Posted: Thursday, September 27, 2001

Michele DeMilta said the Kenai Peninsula Borough School District lets problems slide, and she wants to get on the school board to fix them.

Teachers and administrators are not listening to parents, and the district needs serious change, she said.

Her background as a business consultant, a former director of the Kenai Peninsula Better Business Bureau and now as organizer of the SPCA of the Kenai Peninsula Inc., an animal welfare group, prepared her to work as a trouble-shooter for the public, she said.

"I handled hundreds and hundreds of complaints," she said. "I don't believe in letting things get pushed off to the side."

DeMilta and her friend, Linda Reynolds, were inspired to run by people's stories of problems with the district and their frustrations in trying to resolve them. DeMilta's own frustrations drove her to turn to home schooling, although she now has a daughter in elementary school, too.

"I believe they have really lost sight of what public education is about," she said.

"I am tired of the same old scenario. ... Nothing ever gets changed."

The district has some wonderful teachers, but it lacks effective ways to weed out problem employees, she said.

It needs to give parents more power in disputes and to make teachers prove their worth. She favors giving teachers competency tests, analogous to the High School Graduation Qualifying Exam the state is requiring of students.

"I guarantee half of them are going to fail with flying colors," she said of the teachers.
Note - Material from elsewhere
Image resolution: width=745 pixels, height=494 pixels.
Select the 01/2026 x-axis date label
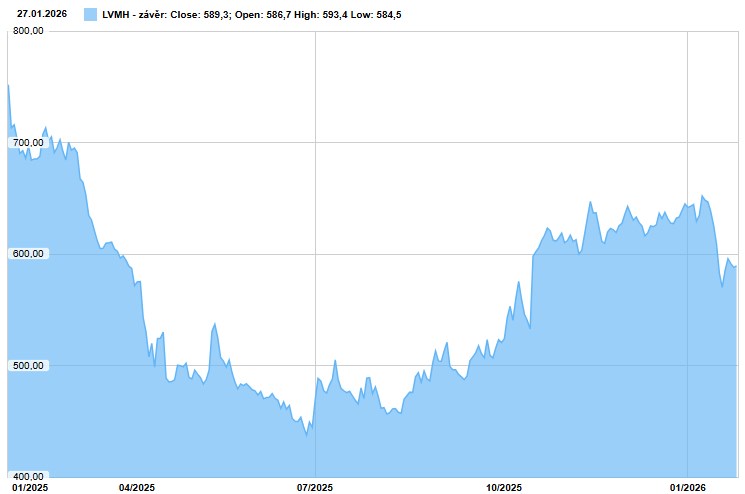[687, 487]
DeMilta criticized the schools for dealing with matters she feels are better left to families, such as sex education.

She cited horror stories of callous treatment of ill or injured students and said parents feel it is futile to get involved in organizations such as the PTA or to approach the school board because district employees dominate those bodies at the parents' expense.

DeMilta said she has attended several school board meetings and hearings over the years, although none recently. She was there to work on situations where families had problems with school employees, and the results disappointed her.

The district and its teachers do not need more funding, but need to use the resources they have better and give parents more control, she said.

DeMilta expressed concern about potential cuts in services to students and also about potential government requirements for home schoolers. The district is trying to force families to bring their children back to school, she said.

"I see more and more families home schooling," she said.

"They already took vouchers away from us. ... They need to back off the home schoolers. ...

"The home schoolers outnumber the teachers and the administrators. ... We are not going to allow the district to take our home-school rights away from us."